SPRINGFIELD, Mo. -- State Auditor Tom Schweich is starting two efforts to launch audits quickly and check whether problems identified in the reviews are corrected. Darrell Moore, a former Greene County prosecuting attorney, will lead both efforts.
Moore is the chief litigation counsel for the auditor’s office. He talked about the new programs at a news conference at the Historic Greene County Courthouse on Thursday.
Both programs are designed to help the auditor’s office hold government accountable.
“The sad thing I've seen is poor, poor accountability,” said Moore.
In the past, Moore says, there have been complaints that the auditor's office takes too long to examine problems and that it can’t enforce recommendations in its audits.
Under the first program, the auditor's office would launch reviews quickly to preserve evidence after credible allegations of fraud, mismanagement and violations of state or federal law. The second effort would monitor how government entities adopt audit recommendations.
In recent years, people in the Ozarks have seen examples of mismanagement and lack of controls in government offices.
One was the theft over several years of nearly $500,000 by a clerk, Rhonda Bateman, at Springfield Municipal Court. That led to an audit of city finances in 2007 and a guilty plea by Bateman, who is serving a 10-year prison sentence.
In the years to follow, investigators say Julia Keithley stole $18,000 from the City of Clever, where she was a clerk. Keithley pleaded guilty in 2008 and is on five years of probation after serving a 120-day shock prison sentence. She’s also supposed to make restitution to Clever.

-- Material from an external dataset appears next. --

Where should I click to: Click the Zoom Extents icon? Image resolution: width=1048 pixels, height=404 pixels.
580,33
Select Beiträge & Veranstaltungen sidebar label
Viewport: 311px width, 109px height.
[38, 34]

Last year, State Auditor Susan Montee raised questions about transactions of the former Marionville city clerk and her staff found $17,000 missing from city coffers. No one is charged in that case.
These cases are just a drop in the misappropriations bucket for the state.
“I’m very pleased to announce, I think, very aggressive initiatives by any state auditor’s office,” Moore said.
The big one for Moore is providing follow-up audits in which he would visit with audited agencies after a period of time to see if they have made suggested changes to their reported problems.
“Tom said, ‘I want people to go out and investigate.’ That's what excites me: go to a new place and be more relevant in the lives of people,” Moore said.
The auditor’s office new rapid response team can be called out as soon as allegations of fraud, misappropriation or abuse are credible.
Moore says these new procedures will not require any extra staffing in the state auditor’s office. He says auditors already in place across Missouri will be called in to these follow-ups as needed.----
The Associated Press contributed to this report.